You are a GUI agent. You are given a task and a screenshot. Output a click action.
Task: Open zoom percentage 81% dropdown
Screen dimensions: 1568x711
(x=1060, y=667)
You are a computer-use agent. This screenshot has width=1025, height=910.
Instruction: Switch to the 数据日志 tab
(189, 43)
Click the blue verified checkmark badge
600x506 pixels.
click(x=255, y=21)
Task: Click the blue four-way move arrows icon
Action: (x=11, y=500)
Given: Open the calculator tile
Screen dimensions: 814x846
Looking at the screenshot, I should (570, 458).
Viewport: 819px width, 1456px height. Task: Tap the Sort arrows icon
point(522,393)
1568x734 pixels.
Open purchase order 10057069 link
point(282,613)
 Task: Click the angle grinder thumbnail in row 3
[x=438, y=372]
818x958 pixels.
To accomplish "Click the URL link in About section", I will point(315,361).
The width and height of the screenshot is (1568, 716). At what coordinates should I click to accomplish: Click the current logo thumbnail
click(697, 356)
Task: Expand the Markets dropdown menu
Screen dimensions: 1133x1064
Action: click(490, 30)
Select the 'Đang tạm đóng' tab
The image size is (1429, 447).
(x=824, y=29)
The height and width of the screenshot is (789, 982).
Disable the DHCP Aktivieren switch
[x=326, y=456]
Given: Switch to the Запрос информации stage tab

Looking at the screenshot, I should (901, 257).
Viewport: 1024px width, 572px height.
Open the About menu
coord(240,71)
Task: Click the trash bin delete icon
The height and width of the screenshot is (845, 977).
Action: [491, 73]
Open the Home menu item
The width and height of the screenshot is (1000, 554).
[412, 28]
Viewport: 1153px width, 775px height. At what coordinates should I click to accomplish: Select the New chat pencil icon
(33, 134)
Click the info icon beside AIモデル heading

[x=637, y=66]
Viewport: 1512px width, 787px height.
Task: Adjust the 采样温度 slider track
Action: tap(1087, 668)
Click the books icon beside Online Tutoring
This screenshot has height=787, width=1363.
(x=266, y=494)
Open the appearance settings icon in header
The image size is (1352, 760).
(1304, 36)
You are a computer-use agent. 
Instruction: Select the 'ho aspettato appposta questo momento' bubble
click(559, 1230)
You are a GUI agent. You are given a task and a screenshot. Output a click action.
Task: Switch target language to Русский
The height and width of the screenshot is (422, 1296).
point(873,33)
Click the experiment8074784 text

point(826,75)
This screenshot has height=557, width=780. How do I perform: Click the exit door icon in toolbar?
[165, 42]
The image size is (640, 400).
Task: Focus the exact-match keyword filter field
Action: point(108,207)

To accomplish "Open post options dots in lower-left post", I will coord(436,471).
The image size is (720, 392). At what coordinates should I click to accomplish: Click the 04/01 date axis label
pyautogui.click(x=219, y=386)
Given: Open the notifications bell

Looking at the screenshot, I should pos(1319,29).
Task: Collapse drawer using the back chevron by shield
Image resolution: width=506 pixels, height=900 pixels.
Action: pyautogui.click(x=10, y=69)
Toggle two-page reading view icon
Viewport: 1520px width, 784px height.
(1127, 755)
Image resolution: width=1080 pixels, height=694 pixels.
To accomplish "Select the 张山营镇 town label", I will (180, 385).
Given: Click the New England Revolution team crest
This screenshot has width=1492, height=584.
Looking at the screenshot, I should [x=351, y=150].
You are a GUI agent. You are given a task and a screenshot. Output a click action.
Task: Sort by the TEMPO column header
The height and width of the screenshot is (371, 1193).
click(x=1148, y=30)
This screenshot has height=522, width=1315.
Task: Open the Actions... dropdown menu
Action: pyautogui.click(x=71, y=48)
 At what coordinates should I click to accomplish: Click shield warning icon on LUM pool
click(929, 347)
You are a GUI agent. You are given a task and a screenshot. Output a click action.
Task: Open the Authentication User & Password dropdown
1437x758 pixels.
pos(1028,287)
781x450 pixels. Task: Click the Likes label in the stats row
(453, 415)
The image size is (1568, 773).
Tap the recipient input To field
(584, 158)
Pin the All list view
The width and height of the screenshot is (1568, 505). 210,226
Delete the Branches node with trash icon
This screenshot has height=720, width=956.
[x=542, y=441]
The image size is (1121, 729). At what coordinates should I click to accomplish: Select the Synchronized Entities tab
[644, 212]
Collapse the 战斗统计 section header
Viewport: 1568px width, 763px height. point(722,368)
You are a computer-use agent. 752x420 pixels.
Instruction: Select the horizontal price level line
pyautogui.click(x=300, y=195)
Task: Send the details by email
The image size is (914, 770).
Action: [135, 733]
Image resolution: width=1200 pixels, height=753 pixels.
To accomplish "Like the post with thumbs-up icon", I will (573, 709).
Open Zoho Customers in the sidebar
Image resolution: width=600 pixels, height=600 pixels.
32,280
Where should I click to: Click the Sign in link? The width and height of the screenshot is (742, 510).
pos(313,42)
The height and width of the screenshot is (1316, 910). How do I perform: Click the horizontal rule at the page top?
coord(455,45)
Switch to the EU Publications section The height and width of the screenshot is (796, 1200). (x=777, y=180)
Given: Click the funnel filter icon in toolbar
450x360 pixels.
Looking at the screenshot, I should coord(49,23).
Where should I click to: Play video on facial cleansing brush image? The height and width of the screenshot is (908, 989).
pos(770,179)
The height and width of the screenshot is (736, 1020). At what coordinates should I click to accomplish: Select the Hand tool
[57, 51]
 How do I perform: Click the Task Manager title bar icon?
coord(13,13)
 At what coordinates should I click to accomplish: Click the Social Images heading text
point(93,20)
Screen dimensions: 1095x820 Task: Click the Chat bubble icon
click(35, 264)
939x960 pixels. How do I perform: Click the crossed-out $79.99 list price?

WORK REQUEST → In the entries above, identify every line with the string "will".

ANSWER →
To accomplish "Click the URL link in About section", I will point(315,361).
To accomplish "Open post options dots in lower-left post", I will coord(436,471).
To accomplish "Select the 张山营镇 town label", I will (180, 385).
To accomplish "Like the post with thumbs-up icon", I will (573, 709).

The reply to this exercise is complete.